In practice these cases are won and lost on detail: the precise mechanism described, whether the described act could produce the described effect, what the photographs and medical notes record and when, and how the account given at the scene compares with the account given later. Expert evidence on both sides is common, and engaging with it properly requires preparation that starts early.

The consent element in s 37(1A)

Absence of consent is an element of the s 37(1A) offence — it is part of what the prosecution must prove, not a defence the accused must establish. Whether consent genuinely arises on the facts of a particular case is a sensitive and technical question: it depends on the evidence about what occurred and the context in which it occurred, and the law in this area is exacting. It is precisely the kind of issue to be assessed carefully with legal advice before any account is given to police, not raised loosely or for the first time in an interview.

The domestic violence procedural overlay

A s 37 charge in a domestic context arrives with the full DV procedural framework: a police-initiated AVO served with the charge, recorded evidence-in-chief from the complainant, and a prosecution conducted by the state — which ordinarily continues whether or not the complainant wishes to proceed. Bail is contested seriously, and conditions commonly affect where the accused can live and who they can contact from day one. These dynamics are covered in detail on our Domestic & Family Violence hub, our common assault (DV) page and our AVO pages.

How Lenz Legal approaches s 37 charges

These matters reward early, disciplined work: obtaining the medical records, photographs and recorded statements promptly; identifying which rung of the s 37 ladder the evidence actually supports; briefing expert review of the forensic material where it matters; and making a properly informed decision between a defended hearing or trial, negotiation as to charge, and a plea on an accurate factual basis. Dean Lenz has defended serious violence allegations for more than twenty years and appears in these matters personally.
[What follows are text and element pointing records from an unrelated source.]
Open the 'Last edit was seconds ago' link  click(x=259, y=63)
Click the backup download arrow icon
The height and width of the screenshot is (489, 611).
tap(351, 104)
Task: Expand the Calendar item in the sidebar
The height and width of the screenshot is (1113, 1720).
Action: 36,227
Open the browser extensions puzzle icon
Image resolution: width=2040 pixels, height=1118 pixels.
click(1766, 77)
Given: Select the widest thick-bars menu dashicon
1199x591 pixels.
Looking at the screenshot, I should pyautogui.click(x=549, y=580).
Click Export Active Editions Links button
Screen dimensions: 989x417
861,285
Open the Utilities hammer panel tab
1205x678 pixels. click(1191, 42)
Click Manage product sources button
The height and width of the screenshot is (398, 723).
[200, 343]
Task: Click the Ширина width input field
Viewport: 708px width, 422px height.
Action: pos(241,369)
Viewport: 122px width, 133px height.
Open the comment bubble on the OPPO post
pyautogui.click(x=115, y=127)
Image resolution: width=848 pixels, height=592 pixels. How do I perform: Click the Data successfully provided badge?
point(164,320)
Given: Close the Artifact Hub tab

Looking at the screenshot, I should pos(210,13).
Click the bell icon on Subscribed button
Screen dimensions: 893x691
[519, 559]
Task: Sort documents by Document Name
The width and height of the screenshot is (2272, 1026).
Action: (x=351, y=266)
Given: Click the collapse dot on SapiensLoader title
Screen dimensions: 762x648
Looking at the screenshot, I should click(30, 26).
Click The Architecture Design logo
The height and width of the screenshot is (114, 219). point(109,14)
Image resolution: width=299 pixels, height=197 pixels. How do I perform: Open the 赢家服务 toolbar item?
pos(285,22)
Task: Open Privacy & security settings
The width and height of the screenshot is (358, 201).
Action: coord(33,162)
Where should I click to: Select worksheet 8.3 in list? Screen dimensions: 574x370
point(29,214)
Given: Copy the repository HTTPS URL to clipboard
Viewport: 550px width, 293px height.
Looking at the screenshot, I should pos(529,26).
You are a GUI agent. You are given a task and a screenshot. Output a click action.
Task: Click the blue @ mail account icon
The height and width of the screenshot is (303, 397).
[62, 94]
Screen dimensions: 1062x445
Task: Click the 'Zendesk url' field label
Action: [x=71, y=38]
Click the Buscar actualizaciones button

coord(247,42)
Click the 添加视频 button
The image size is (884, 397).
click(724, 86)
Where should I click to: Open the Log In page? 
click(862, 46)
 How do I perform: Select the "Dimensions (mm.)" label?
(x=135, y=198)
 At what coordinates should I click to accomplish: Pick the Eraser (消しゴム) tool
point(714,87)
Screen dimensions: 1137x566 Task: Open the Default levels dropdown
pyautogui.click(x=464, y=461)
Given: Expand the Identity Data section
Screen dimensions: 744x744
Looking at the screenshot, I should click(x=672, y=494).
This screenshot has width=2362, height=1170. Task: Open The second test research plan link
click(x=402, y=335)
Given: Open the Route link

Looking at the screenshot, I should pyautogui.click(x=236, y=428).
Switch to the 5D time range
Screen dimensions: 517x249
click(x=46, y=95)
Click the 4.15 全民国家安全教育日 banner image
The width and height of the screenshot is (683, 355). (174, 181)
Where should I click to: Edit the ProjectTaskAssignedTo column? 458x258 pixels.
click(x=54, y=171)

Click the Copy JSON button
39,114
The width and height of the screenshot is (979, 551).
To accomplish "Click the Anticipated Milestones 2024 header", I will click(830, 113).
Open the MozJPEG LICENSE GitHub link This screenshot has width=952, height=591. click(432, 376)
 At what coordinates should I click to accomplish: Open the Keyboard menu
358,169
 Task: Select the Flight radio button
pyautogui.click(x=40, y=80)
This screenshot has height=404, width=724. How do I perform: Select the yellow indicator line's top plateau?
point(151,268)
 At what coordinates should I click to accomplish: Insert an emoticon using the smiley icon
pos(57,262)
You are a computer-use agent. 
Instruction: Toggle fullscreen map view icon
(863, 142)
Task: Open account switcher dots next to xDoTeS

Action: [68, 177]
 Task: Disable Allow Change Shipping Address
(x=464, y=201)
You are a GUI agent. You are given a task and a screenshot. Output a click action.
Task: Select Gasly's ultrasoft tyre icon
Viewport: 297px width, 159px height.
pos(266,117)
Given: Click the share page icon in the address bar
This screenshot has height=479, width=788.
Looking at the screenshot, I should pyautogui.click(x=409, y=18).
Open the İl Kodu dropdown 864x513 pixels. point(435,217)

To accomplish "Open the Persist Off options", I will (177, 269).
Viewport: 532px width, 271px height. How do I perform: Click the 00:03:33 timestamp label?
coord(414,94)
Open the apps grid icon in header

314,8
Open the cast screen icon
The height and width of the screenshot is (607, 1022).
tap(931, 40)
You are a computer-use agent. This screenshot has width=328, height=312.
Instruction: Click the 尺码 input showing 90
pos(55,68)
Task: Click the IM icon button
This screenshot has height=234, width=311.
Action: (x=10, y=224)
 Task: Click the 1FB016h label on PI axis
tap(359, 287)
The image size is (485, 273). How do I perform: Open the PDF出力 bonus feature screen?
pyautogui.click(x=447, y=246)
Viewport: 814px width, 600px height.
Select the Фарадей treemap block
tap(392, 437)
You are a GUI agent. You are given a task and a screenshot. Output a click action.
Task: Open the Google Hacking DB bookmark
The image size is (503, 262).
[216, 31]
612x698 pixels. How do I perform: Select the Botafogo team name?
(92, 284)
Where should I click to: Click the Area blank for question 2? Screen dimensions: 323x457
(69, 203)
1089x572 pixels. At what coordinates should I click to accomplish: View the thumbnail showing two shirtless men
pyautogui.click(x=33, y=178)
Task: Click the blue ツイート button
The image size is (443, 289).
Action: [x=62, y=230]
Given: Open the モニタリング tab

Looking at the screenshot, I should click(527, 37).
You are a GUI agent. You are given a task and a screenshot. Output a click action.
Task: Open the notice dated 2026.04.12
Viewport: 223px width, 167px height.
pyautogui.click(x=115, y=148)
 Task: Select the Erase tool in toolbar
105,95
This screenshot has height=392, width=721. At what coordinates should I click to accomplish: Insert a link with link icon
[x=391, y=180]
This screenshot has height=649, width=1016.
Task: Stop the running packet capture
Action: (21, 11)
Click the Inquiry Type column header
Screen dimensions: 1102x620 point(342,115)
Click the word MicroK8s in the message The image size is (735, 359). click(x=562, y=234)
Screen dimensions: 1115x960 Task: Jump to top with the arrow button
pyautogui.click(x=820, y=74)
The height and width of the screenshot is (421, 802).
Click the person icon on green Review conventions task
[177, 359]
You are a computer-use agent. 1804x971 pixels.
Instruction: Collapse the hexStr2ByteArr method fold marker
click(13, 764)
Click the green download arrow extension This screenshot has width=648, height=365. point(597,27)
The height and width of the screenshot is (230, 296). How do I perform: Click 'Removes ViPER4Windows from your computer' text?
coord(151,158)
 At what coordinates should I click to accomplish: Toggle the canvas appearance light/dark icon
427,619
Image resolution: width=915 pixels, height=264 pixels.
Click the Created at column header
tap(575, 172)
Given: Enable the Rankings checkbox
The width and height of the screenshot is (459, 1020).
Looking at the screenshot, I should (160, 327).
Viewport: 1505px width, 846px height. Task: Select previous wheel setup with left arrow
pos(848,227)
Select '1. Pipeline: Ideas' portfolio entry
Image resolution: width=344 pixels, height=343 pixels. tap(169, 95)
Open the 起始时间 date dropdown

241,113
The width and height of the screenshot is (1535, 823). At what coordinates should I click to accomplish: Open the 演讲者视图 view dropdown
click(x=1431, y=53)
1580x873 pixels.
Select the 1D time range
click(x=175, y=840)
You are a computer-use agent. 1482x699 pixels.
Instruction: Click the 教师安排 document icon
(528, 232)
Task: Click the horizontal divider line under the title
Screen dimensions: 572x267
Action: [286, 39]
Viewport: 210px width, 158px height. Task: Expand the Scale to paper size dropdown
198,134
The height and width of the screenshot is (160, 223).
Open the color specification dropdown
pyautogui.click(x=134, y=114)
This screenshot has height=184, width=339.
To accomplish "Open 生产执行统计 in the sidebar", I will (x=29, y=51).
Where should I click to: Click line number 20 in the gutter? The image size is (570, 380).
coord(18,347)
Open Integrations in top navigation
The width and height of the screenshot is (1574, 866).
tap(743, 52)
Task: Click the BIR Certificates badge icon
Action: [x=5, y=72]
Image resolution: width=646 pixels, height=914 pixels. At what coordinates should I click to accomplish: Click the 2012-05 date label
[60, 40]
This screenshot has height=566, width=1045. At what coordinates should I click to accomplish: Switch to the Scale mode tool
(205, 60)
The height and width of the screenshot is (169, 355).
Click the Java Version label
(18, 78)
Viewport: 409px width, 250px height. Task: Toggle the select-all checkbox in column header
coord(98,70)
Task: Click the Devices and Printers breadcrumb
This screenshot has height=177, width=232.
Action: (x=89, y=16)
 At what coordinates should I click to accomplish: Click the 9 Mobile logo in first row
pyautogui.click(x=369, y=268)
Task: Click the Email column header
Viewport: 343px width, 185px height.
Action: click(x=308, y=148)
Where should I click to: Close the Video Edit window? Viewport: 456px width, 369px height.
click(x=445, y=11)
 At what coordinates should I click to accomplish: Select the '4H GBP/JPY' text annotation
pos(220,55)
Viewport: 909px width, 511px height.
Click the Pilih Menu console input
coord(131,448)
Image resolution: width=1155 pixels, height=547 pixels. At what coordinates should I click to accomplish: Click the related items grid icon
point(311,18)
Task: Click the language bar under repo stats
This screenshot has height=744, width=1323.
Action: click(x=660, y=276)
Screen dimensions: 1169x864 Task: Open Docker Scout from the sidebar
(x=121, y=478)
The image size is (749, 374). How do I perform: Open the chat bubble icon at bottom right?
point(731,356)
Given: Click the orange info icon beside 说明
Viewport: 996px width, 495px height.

If police have charged you or asked you to attend an interview about an allegation of choking or strangulation, get advice first. The interview decision is the most consequential early decision in the case.

Choking and strangulation charges — your questions answered

Do there have to be visible injuries?

No — non-fatal strangulation often leaves no visible marks, and absence of injury does not mean no offence occurred. But the prosecution must still prove the act beyond reasonable doubt, and where there is no medical evidence or independent witness, the reliability of the accounts becomes central. Medical evidence is the key battleground in many of these cases.

Why is choking charged so seriously in DV matters?

Research identifies non-fatal strangulation as a significant risk indicator for later serious harm in domestic violence contexts. NSW created the standalone s 37(1A) offence in 2018, and police and prosecutors charge it specifically and treat it gravely — including on bail.

Is consent relevant to the charge?

For s 37(1A), absence of consent is an element the prosecution must prove. Whether consent arises on the facts of a particular case is a sensitive, technical question that should be assessed with legal advice before any account is given to police.

Will the charge be dropped if the complainant withdraws?

Not automatically — usually not. DV prosecutions are conducted by the state, and police and prosecutors ordinarily continue even where the complainant asks to withdraw. Decisions about the charge rest with the prosecution.